Exercise instructions → Before you finish, make sure each line of the records has been retyped exactly.

(Extracted data entries)

■ ■ ■ ■ ■

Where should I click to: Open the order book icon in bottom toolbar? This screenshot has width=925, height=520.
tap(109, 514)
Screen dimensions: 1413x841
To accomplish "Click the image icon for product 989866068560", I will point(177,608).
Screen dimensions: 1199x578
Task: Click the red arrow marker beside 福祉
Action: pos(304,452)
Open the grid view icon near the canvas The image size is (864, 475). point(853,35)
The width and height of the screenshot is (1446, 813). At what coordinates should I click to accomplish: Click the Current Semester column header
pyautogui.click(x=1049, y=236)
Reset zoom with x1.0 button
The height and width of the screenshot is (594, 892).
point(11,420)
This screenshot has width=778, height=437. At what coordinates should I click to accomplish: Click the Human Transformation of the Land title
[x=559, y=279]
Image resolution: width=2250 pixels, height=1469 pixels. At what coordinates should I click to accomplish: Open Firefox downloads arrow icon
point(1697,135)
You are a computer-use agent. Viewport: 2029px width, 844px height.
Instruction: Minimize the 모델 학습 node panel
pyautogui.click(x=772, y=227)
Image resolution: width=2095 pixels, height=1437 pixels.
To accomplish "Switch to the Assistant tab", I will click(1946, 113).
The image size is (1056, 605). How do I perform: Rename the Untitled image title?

■ ■ ■ ■ ■

Written answer →
Where should I click to: Open the order book icon in bottom toolbar? This screenshot has width=925, height=520.
tap(109, 514)
Screen dimensions: 1413x841
To accomplish "Click the image icon for product 989866068560", I will point(177,608).
Screen dimensions: 1199x578
Task: Click the red arrow marker beside 福祉
Action: pos(304,452)
Open the grid view icon near the canvas The image size is (864, 475). point(853,35)
The width and height of the screenshot is (1446, 813). At what coordinates should I click to accomplish: Click the Current Semester column header
pyautogui.click(x=1049, y=236)
Reset zoom with x1.0 button
The height and width of the screenshot is (594, 892).
point(11,420)
This screenshot has width=778, height=437. At what coordinates should I click to accomplish: Click the Human Transformation of the Land title
[x=559, y=279]
Image resolution: width=2250 pixels, height=1469 pixels. At what coordinates should I click to accomplish: Open Firefox downloads arrow icon
point(1697,135)
You are a computer-use agent. Viewport: 2029px width, 844px height.
Instruction: Minimize the 모델 학습 node panel
pyautogui.click(x=772, y=227)
Image resolution: width=2095 pixels, height=1437 pixels.
To accomplish "Switch to the Assistant tab", I will click(1946, 113).
The image size is (1056, 605). How do I perform: Rename the Untitled image title?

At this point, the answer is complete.